__Exercise aim__
Rewrite the lines below, changing each "Find the location of" to "Locate" and leaving everything else as it is.

— Start of Data for this task —

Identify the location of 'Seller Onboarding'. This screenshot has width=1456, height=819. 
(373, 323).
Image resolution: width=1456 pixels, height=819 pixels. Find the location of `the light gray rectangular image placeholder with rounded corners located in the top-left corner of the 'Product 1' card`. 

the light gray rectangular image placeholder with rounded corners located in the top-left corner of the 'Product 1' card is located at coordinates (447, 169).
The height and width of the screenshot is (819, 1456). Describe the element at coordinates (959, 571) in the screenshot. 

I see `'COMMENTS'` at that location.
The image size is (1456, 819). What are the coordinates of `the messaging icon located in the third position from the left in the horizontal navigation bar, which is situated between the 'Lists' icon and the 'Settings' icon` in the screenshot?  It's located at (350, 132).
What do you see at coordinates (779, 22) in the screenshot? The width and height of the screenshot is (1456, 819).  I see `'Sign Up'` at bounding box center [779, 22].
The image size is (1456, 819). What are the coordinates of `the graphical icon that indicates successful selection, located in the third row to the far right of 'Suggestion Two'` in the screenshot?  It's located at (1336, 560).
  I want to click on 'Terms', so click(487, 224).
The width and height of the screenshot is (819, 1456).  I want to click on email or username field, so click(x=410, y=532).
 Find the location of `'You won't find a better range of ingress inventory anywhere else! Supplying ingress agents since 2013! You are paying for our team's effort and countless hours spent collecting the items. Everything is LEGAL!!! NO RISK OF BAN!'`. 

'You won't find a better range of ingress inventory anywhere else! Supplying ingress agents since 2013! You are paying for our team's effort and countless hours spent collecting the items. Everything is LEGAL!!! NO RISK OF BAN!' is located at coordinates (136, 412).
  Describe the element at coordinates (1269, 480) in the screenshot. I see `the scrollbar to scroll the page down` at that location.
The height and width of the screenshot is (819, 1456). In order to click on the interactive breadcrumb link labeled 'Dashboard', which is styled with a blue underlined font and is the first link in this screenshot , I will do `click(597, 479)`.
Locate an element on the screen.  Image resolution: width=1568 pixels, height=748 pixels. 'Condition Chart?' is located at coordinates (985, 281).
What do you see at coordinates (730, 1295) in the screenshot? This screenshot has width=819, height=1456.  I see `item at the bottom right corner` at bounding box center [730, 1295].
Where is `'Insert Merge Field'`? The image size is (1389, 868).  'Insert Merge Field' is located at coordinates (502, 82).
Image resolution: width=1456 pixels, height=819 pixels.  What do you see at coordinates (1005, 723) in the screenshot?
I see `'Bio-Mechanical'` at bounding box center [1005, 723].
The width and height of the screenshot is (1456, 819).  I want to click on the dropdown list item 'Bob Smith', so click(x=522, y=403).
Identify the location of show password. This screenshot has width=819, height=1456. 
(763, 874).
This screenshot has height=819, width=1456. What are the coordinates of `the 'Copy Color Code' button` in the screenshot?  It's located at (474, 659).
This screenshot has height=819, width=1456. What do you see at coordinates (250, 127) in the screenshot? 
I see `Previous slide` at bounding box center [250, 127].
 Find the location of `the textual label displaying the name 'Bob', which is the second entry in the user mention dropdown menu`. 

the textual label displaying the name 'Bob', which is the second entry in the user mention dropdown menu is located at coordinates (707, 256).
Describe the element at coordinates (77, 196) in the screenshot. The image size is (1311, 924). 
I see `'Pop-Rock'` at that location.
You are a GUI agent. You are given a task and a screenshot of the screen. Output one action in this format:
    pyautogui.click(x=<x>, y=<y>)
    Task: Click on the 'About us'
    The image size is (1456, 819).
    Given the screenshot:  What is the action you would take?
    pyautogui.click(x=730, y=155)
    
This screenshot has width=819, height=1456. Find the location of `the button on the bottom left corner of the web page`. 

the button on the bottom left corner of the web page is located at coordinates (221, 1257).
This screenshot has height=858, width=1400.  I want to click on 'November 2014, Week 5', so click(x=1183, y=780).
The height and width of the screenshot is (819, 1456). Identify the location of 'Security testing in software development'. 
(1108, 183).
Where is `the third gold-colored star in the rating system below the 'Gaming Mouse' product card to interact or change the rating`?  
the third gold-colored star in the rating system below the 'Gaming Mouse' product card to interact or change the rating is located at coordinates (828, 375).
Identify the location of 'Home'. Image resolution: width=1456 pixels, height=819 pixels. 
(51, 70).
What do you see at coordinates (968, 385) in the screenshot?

— End of Data for this task —

__Correct result__
Identify the location of 'Seller Onboarding'. This screenshot has width=1456, height=819. 
(373, 323).
Image resolution: width=1456 pixels, height=819 pixels. Locate `the light gray rectangular image placeholder with rounded corners located in the top-left corner of the 'Product 1' card`. 

the light gray rectangular image placeholder with rounded corners located in the top-left corner of the 'Product 1' card is located at coordinates (447, 169).
The height and width of the screenshot is (819, 1456). Describe the element at coordinates (959, 571) in the screenshot. 

I see `'COMMENTS'` at that location.
The image size is (1456, 819). What are the coordinates of `the messaging icon located in the third position from the left in the horizontal navigation bar, which is situated between the 'Lists' icon and the 'Settings' icon` in the screenshot?  It's located at (350, 132).
What do you see at coordinates (779, 22) in the screenshot? The width and height of the screenshot is (1456, 819).  I see `'Sign Up'` at bounding box center [779, 22].
The image size is (1456, 819). What are the coordinates of `the graphical icon that indicates successful selection, located in the third row to the far right of 'Suggestion Two'` in the screenshot?  It's located at (1336, 560).
  I want to click on 'Terms', so click(487, 224).
The width and height of the screenshot is (819, 1456).  I want to click on email or username field, so click(x=410, y=532).
 Locate `'You won't find a better range of ingress inventory anywhere else! Supplying ingress agents since 2013! You are paying for our team's effort and countless hours spent collecting the items. Everything is LEGAL!!! NO RISK OF BAN!'`. 

'You won't find a better range of ingress inventory anywhere else! Supplying ingress agents since 2013! You are paying for our team's effort and countless hours spent collecting the items. Everything is LEGAL!!! NO RISK OF BAN!' is located at coordinates (136, 412).
  Describe the element at coordinates (1269, 480) in the screenshot. I see `the scrollbar to scroll the page down` at that location.
The height and width of the screenshot is (819, 1456). In order to click on the interactive breadcrumb link labeled 'Dashboard', which is styled with a blue underlined font and is the first link in this screenshot , I will do `click(597, 479)`.
Locate an element on the screen.  Image resolution: width=1568 pixels, height=748 pixels. 'Condition Chart?' is located at coordinates (985, 281).
What do you see at coordinates (730, 1295) in the screenshot? This screenshot has width=819, height=1456.  I see `item at the bottom right corner` at bounding box center [730, 1295].
Where is `'Insert Merge Field'`? The image size is (1389, 868).  'Insert Merge Field' is located at coordinates (502, 82).
Image resolution: width=1456 pixels, height=819 pixels.  What do you see at coordinates (1005, 723) in the screenshot?
I see `'Bio-Mechanical'` at bounding box center [1005, 723].
The width and height of the screenshot is (1456, 819).  I want to click on the dropdown list item 'Bob Smith', so click(x=522, y=403).
Identify the location of show password. This screenshot has width=819, height=1456. 
(763, 874).
This screenshot has height=819, width=1456. What are the coordinates of `the 'Copy Color Code' button` in the screenshot?  It's located at (474, 659).
This screenshot has height=819, width=1456. What do you see at coordinates (250, 127) in the screenshot? 
I see `Previous slide` at bounding box center [250, 127].
 Locate `the textual label displaying the name 'Bob', which is the second entry in the user mention dropdown menu`. 

the textual label displaying the name 'Bob', which is the second entry in the user mention dropdown menu is located at coordinates (707, 256).
Describe the element at coordinates (77, 196) in the screenshot. The image size is (1311, 924). 
I see `'Pop-Rock'` at that location.
You are a GUI agent. You are given a task and a screenshot of the screen. Output one action in this format:
    pyautogui.click(x=<x>, y=<y>)
    Task: Click on the 'About us'
    The image size is (1456, 819).
    Given the screenshot:  What is the action you would take?
    pyautogui.click(x=730, y=155)
    
This screenshot has width=819, height=1456. Locate `the button on the bottom left corner of the web page`. 

the button on the bottom left corner of the web page is located at coordinates (221, 1257).
This screenshot has height=858, width=1400.  I want to click on 'November 2014, Week 5', so click(x=1183, y=780).
The height and width of the screenshot is (819, 1456). Identify the location of 'Security testing in software development'. 
(1108, 183).
Where is `the third gold-colored star in the rating system below the 'Gaming Mouse' product card to interact or change the rating`?  
the third gold-colored star in the rating system below the 'Gaming Mouse' product card to interact or change the rating is located at coordinates (828, 375).
Identify the location of 'Home'. Image resolution: width=1456 pixels, height=819 pixels. 
(51, 70).
What do you see at coordinates (968, 385) in the screenshot?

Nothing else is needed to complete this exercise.